___ Records provided ___

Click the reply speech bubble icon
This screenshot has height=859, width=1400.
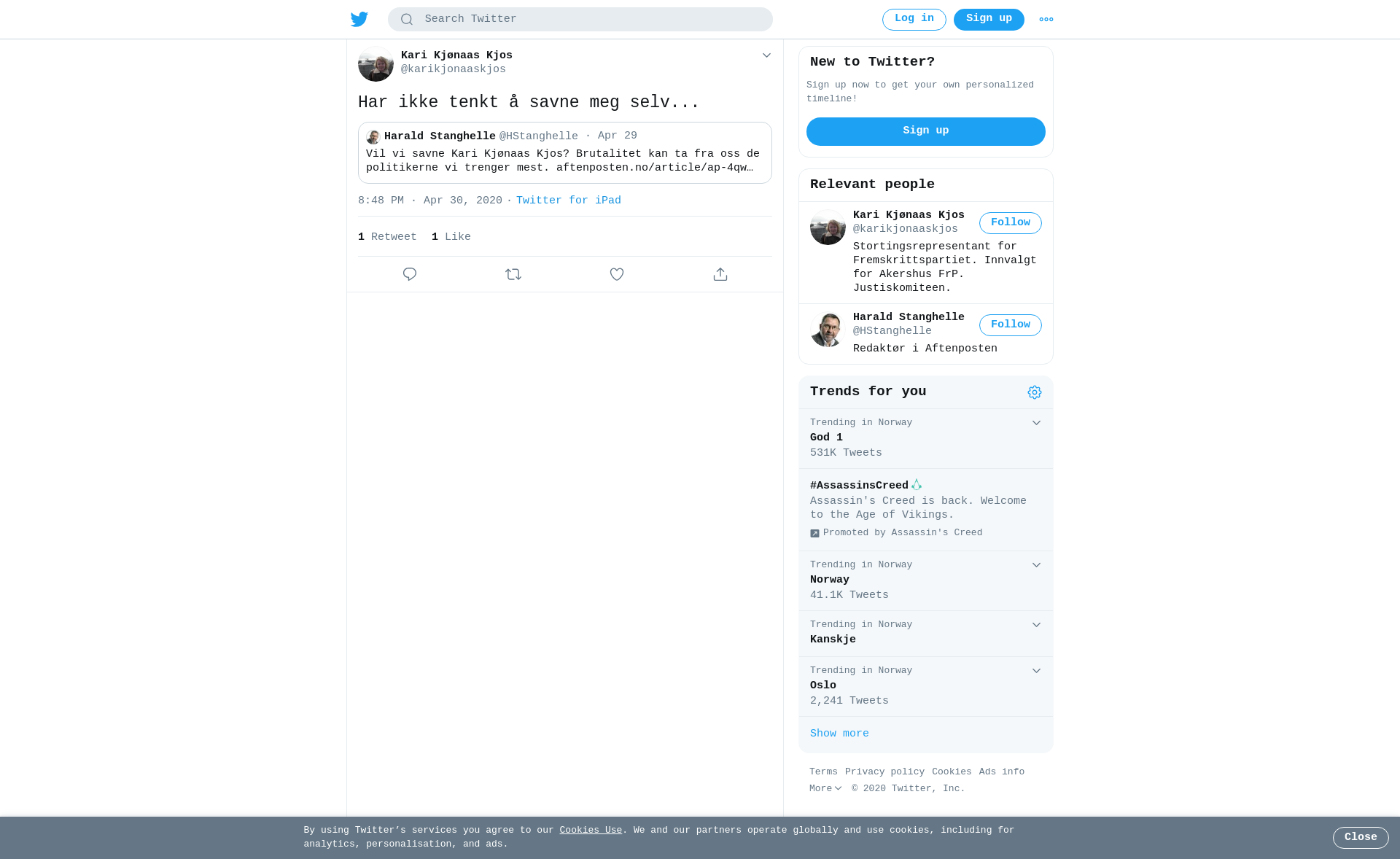pos(410,274)
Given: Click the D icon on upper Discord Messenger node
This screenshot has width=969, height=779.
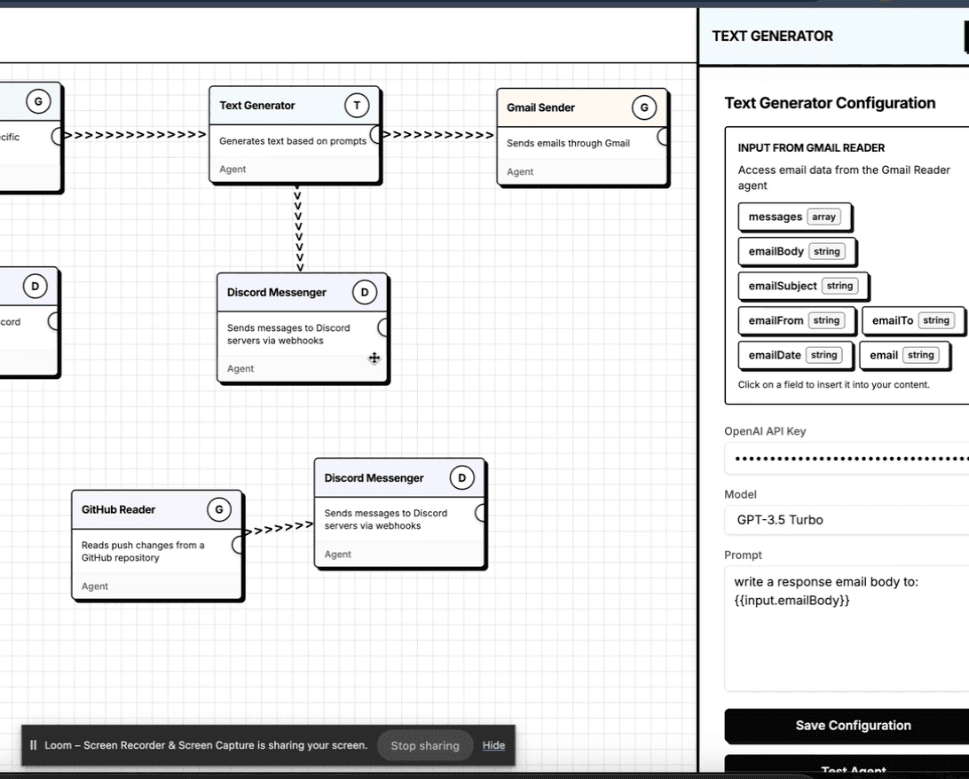Looking at the screenshot, I should click(x=365, y=292).
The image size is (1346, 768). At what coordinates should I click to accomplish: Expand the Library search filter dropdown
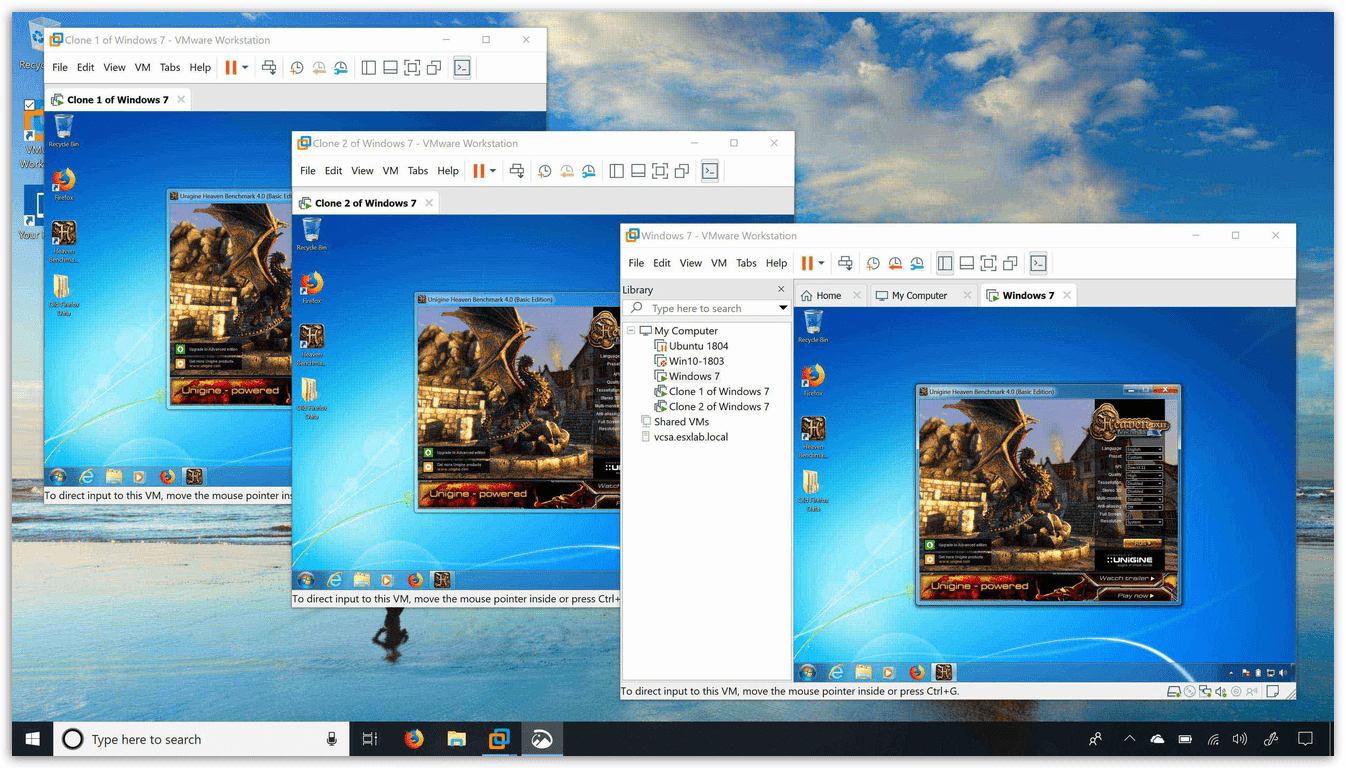tap(783, 308)
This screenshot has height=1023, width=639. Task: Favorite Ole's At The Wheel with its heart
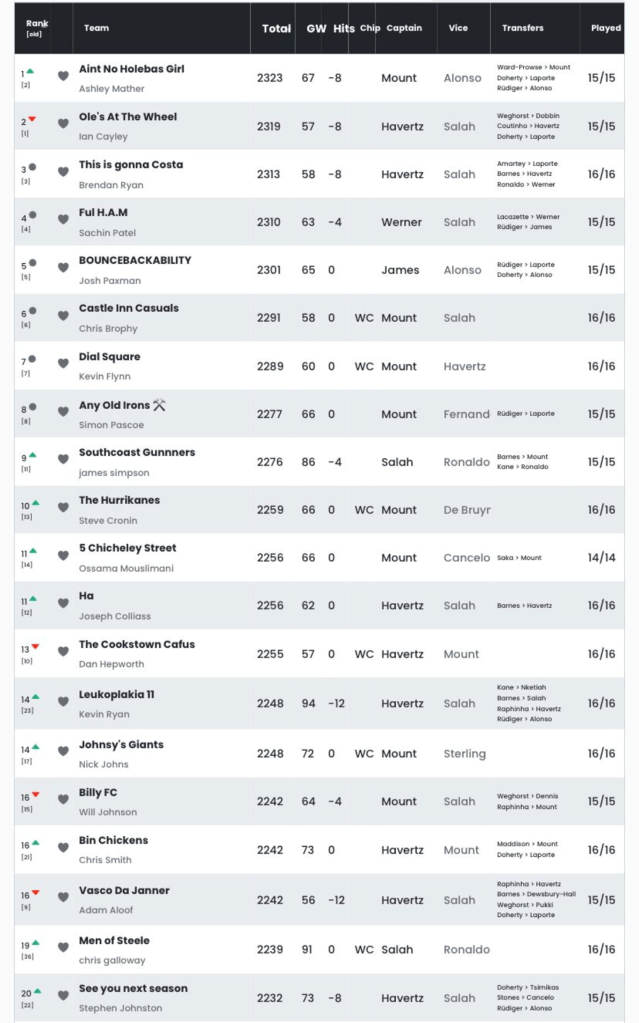[63, 124]
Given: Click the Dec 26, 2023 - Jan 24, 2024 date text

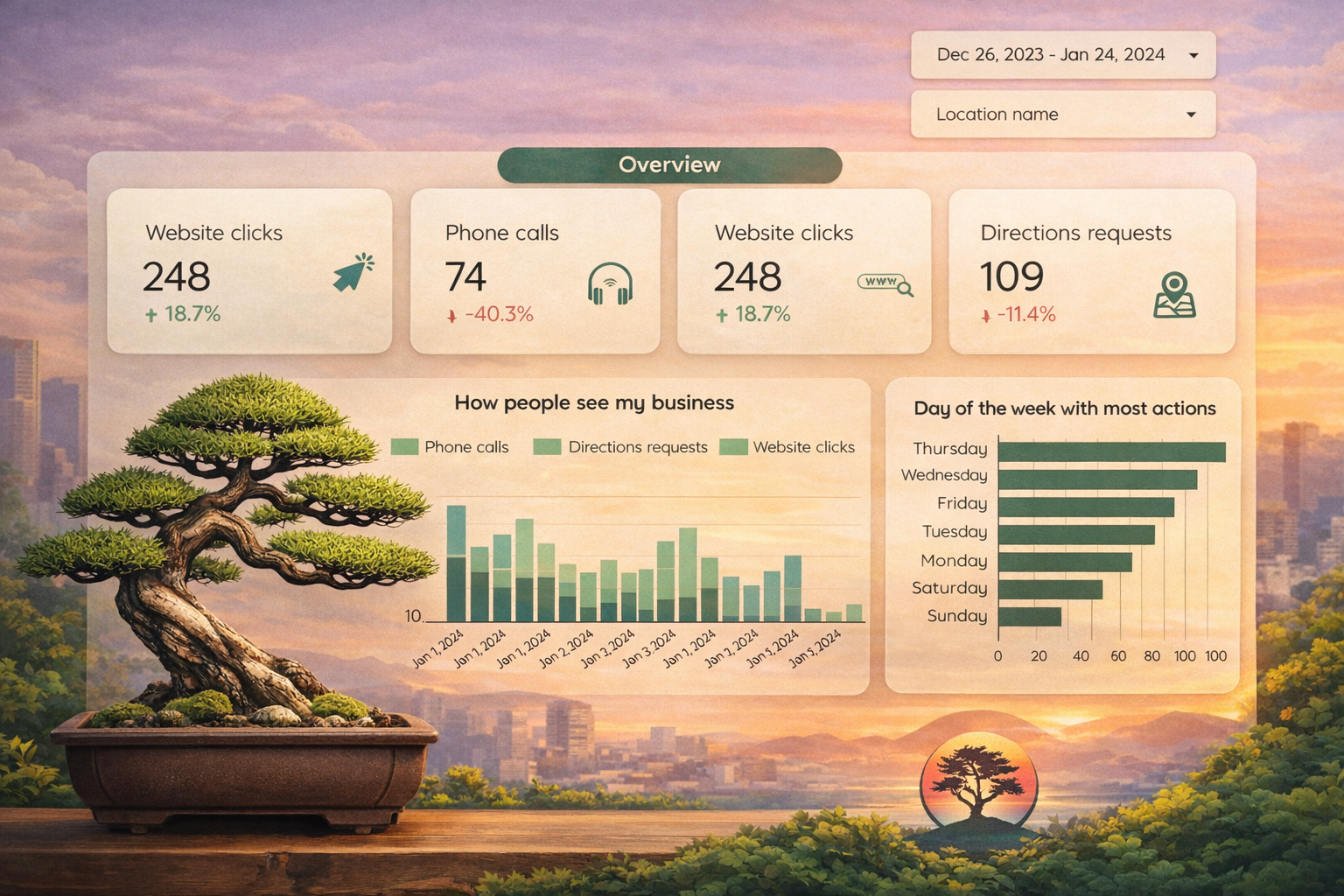Looking at the screenshot, I should point(1050,55).
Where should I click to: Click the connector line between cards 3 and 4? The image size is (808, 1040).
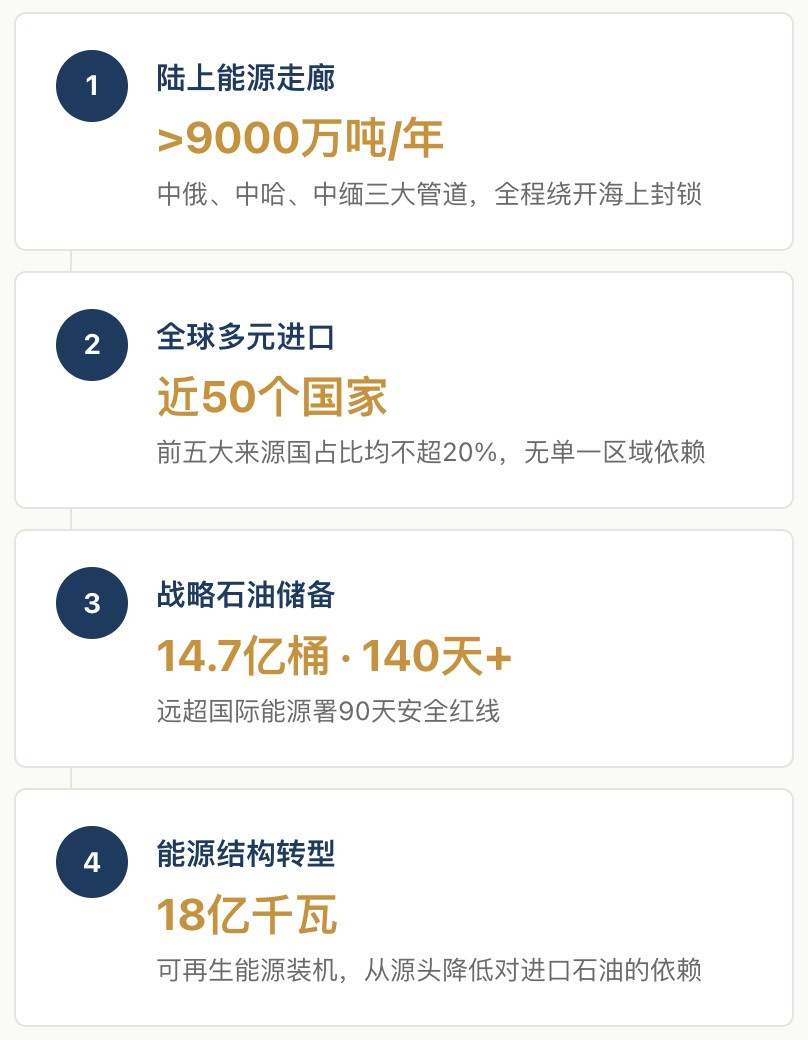[x=70, y=778]
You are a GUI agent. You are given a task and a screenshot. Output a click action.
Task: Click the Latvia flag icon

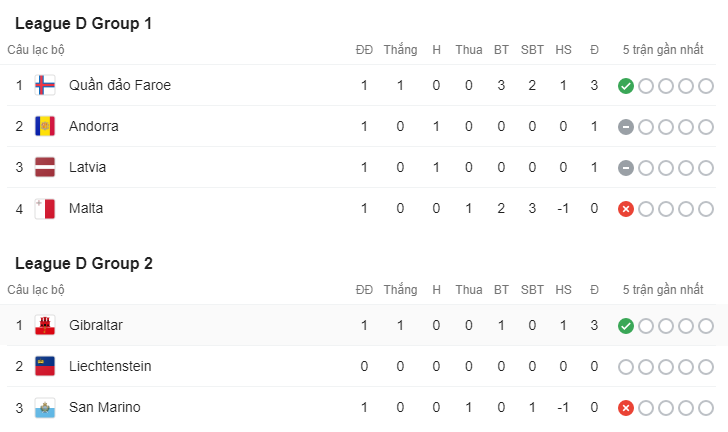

___

→ **Exercise**: Please print out the entries above exactly. The pictures stay out.

→ **The answer**:
Click the reply speech bubble icon
This screenshot has height=859, width=1400.
pos(410,274)
Given: Click the D icon on upper Discord Messenger node
This screenshot has width=969, height=779.
Looking at the screenshot, I should click(x=365, y=292).
The image size is (1346, 768). At what coordinates should I click to accomplish: Expand the Library search filter dropdown
tap(783, 308)
This screenshot has height=1023, width=639. Task: Favorite Ole's At The Wheel with its heart
[63, 124]
Given: Click the Dec 26, 2023 - Jan 24, 2024 date text

Looking at the screenshot, I should point(1050,55).
Where should I click to: Click the connector line between cards 3 and 4? The image size is (808, 1040).
[x=70, y=778]
You are a GUI agent. You are given a task and a screenshot. Output a click action.
Task: Click the Latvia flag icon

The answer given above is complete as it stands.